The usual proof of Bell's theorem (CHSH inequality) can also be converted into a simple proof of the KS theorem in dimension at least 4. Bell's setup involves four measurements with four outcomes (four pairs of a simultaneous binary measurement in each wing of the experiment) and four with two outcomes (the two binary measurements in each wing of the experiment, unaccompanied), thus 24 projection operators.

==Remarks==

===Contextuality===

In the Kochen–Specker article the possibility is discussed that the value attribution $v(\mathbf A)$ may be context-dependent, i.e. observables corresponding to equal vectors in different columns of the table need not have equal values because different columns correspond to different measurement arrangements. Since subquantum reality (as described by the hidden-variable theory) may be dependent on the measurement context, it is possible that relations between quantum-mechanical observables and hidden variables are just homomorphic rather than isomorphic. This would make obsolete the requirement of a context-independent value attribution. Hence, the KS theorem only excludes noncontextual hidden-variable theories. The possibility of contextuality has given rise to the so-called modal interpretations of quantum mechanics.
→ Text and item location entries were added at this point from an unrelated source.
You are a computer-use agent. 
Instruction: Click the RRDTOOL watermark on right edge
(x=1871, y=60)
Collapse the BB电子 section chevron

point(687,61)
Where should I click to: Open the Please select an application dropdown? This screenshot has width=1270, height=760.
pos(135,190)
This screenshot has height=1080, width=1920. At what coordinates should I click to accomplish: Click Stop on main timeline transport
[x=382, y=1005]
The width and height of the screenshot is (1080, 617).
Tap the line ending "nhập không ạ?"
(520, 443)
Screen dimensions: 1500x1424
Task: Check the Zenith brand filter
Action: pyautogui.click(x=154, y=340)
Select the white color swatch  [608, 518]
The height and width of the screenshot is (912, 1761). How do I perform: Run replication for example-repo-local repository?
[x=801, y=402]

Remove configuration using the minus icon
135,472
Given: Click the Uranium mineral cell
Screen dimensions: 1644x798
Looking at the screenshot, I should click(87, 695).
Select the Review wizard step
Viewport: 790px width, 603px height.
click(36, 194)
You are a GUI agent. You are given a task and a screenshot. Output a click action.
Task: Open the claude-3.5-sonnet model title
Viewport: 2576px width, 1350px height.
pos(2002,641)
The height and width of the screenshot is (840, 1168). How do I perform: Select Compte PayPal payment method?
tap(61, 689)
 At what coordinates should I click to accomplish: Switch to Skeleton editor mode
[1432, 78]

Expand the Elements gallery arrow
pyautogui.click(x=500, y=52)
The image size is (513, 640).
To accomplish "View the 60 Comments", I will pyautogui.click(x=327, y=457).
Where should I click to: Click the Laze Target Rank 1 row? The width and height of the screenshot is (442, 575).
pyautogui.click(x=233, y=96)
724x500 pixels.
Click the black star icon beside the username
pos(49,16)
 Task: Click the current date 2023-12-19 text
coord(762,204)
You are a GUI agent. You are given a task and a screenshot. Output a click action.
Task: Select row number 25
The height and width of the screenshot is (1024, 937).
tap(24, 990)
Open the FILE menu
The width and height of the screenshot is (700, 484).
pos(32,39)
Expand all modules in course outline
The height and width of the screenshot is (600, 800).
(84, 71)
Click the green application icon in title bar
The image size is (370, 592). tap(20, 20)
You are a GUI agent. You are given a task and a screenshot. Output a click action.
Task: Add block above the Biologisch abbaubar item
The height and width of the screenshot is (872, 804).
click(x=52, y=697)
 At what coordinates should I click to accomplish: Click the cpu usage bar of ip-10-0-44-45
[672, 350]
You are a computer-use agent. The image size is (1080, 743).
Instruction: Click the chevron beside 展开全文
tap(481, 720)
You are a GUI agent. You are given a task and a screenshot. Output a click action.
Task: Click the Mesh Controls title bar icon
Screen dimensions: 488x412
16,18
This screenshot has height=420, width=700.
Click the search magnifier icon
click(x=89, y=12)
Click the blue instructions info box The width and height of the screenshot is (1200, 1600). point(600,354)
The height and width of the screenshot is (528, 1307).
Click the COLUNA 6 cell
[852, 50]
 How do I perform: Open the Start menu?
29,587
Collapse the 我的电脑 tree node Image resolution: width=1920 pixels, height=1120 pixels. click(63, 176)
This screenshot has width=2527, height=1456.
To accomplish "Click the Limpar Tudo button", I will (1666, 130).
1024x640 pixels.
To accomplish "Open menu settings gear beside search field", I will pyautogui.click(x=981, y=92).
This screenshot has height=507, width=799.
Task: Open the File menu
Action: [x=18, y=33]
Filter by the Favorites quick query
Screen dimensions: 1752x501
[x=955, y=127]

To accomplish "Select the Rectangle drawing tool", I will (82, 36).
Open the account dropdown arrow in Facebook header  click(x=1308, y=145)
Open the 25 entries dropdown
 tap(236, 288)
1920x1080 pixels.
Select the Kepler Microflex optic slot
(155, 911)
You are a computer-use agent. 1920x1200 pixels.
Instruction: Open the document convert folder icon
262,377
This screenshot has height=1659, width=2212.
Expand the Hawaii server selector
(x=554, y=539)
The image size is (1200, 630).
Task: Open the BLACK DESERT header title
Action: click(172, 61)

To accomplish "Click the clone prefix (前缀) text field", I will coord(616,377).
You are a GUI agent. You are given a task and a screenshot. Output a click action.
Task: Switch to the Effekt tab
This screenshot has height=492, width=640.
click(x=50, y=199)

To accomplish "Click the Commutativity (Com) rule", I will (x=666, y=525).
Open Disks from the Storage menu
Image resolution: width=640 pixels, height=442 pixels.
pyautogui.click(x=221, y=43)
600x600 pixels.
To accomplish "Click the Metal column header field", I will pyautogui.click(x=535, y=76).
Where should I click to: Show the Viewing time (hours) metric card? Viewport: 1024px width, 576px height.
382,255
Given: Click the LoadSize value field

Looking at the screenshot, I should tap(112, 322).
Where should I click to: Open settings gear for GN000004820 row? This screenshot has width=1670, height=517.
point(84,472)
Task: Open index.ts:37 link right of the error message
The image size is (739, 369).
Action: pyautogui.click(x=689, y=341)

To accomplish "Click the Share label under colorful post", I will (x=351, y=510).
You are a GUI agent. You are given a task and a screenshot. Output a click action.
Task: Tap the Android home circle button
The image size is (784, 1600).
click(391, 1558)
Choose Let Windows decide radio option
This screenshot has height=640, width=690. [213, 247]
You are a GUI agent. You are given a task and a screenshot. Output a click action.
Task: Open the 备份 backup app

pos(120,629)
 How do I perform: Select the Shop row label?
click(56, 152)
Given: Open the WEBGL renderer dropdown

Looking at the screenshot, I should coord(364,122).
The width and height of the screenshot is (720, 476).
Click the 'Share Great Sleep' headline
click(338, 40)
===Different levels of description===

By the KS theorem the impossibility is proven of Einstein's assumption that an element of physical reality is represented by a value of a quantum-mechanical observable. The value of a quantum-mechanical observable refers in the first place to the final position of the pointer of a measuring instrument, which comes into being only during the measurement, and which, for this reason, cannot play the role of an element of physical reality. Elements of physical reality, if existing, would seem to need a subquantum (hidden-variable) theory for their description rather than quantum mechanics. In later publications the Bell inequalities are discussed on the basis of hidden-variable theories in which the hidden variable is supposed to refer to a subquantum property of the microscopic object different from the value of a quantum-mechanical observable. This opens up the possibility of distinguishing different levels of reality described by different theories, which had already been practised by Louis de Broglie. For such more general theories the KS theorem is applicable only if the measurement is assumed to be a faithful one, in the sense that there is a deterministic relation between a subquantum element of physical reality and the value of the observable found on measurement.